• Prompt:
Only the records, repeated exactly, should make up the response.

• Saved entries:
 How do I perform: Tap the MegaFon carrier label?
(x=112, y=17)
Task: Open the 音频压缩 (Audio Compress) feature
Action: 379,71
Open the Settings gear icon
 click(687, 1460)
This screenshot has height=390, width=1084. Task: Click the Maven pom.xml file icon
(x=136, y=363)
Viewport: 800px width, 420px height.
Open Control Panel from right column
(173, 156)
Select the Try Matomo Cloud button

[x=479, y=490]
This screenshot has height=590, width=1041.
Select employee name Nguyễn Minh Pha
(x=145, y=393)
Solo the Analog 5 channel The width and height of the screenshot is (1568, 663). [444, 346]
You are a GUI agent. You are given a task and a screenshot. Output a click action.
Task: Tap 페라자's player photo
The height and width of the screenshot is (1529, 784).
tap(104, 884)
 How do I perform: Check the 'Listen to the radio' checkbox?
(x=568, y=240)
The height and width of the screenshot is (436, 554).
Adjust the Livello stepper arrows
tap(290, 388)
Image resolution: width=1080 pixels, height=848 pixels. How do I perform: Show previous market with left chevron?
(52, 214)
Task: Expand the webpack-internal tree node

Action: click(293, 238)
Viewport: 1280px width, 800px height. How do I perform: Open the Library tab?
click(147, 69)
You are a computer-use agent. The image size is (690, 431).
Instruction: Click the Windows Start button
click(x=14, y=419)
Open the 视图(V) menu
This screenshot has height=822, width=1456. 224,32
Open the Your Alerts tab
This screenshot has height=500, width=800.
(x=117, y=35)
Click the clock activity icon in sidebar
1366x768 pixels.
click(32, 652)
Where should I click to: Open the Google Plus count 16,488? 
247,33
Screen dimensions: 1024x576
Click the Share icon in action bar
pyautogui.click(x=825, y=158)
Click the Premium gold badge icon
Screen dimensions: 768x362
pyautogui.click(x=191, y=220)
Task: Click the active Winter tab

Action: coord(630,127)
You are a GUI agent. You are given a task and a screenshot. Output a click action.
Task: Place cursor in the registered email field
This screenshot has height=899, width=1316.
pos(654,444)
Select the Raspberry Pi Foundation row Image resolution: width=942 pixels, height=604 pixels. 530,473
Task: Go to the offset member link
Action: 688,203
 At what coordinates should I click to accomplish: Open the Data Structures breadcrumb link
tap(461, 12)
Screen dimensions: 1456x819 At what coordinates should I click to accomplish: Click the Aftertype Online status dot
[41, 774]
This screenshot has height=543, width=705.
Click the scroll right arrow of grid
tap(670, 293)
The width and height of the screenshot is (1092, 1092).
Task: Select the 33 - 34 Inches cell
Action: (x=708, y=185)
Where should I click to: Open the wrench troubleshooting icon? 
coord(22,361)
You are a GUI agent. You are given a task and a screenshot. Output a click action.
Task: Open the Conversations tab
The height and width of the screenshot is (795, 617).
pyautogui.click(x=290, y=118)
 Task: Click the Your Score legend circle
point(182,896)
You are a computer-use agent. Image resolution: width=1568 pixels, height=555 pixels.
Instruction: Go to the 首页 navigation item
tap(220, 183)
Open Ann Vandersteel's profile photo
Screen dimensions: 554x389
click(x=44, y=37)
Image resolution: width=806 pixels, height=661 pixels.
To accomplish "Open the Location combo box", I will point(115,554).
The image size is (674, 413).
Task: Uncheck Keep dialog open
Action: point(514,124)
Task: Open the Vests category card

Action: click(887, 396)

• Answer:
 How do I perform: Tap the MegaFon carrier label?
(x=112, y=17)
Task: Open the 音频压缩 (Audio Compress) feature
Action: 379,71
Open the Settings gear icon
 click(687, 1460)
This screenshot has height=390, width=1084. Task: Click the Maven pom.xml file icon
(x=136, y=363)
Viewport: 800px width, 420px height.
Open Control Panel from right column
(173, 156)
Select the Try Matomo Cloud button

[x=479, y=490]
This screenshot has height=590, width=1041.
Select employee name Nguyễn Minh Pha
(x=145, y=393)
Solo the Analog 5 channel The width and height of the screenshot is (1568, 663). [444, 346]
You are a GUI agent. You are given a task and a screenshot. Output a click action.
Task: Tap 페라자's player photo
The height and width of the screenshot is (1529, 784).
tap(104, 884)
 How do I perform: Check the 'Listen to the radio' checkbox?
(x=568, y=240)
The height and width of the screenshot is (436, 554).
Adjust the Livello stepper arrows
tap(290, 388)
Image resolution: width=1080 pixels, height=848 pixels. How do I perform: Show previous market with left chevron?
(52, 214)
Task: Expand the webpack-internal tree node

Action: click(293, 238)
Viewport: 1280px width, 800px height. How do I perform: Open the Library tab?
click(147, 69)
You are a computer-use agent. The image size is (690, 431).
Instruction: Click the Windows Start button
click(x=14, y=419)
Open the 视图(V) menu
This screenshot has height=822, width=1456. 224,32
Open the Your Alerts tab
This screenshot has height=500, width=800.
(x=117, y=35)
Click the clock activity icon in sidebar
1366x768 pixels.
click(32, 652)
Where should I click to: Open the Google Plus count 16,488? 
247,33
Screen dimensions: 1024x576
Click the Share icon in action bar
pyautogui.click(x=825, y=158)
Click the Premium gold badge icon
Screen dimensions: 768x362
pyautogui.click(x=191, y=220)
Task: Click the active Winter tab

Action: coord(630,127)
You are a GUI agent. You are given a task and a screenshot. Output a click action.
Task: Place cursor in the registered email field
This screenshot has height=899, width=1316.
pos(654,444)
Select the Raspberry Pi Foundation row Image resolution: width=942 pixels, height=604 pixels. 530,473
Task: Go to the offset member link
Action: 688,203
 At what coordinates should I click to accomplish: Open the Data Structures breadcrumb link
tap(461, 12)
Screen dimensions: 1456x819 At what coordinates should I click to accomplish: Click the Aftertype Online status dot
[41, 774]
This screenshot has height=543, width=705.
Click the scroll right arrow of grid
tap(670, 293)
The width and height of the screenshot is (1092, 1092).
Task: Select the 33 - 34 Inches cell
Action: (x=708, y=185)
Where should I click to: Open the wrench troubleshooting icon? 
coord(22,361)
You are a GUI agent. You are given a task and a screenshot. Output a click action.
Task: Open the Conversations tab
The height and width of the screenshot is (795, 617).
pyautogui.click(x=290, y=118)
 Task: Click the Your Score legend circle
point(182,896)
You are a computer-use agent. Image resolution: width=1568 pixels, height=555 pixels.
Instruction: Go to the 首页 navigation item
tap(220, 183)
Open Ann Vandersteel's profile photo
Screen dimensions: 554x389
click(x=44, y=37)
Image resolution: width=806 pixels, height=661 pixels.
To accomplish "Open the Location combo box", I will point(115,554).
The image size is (674, 413).
Task: Uncheck Keep dialog open
Action: point(514,124)
Task: Open the Vests category card

Action: click(887, 396)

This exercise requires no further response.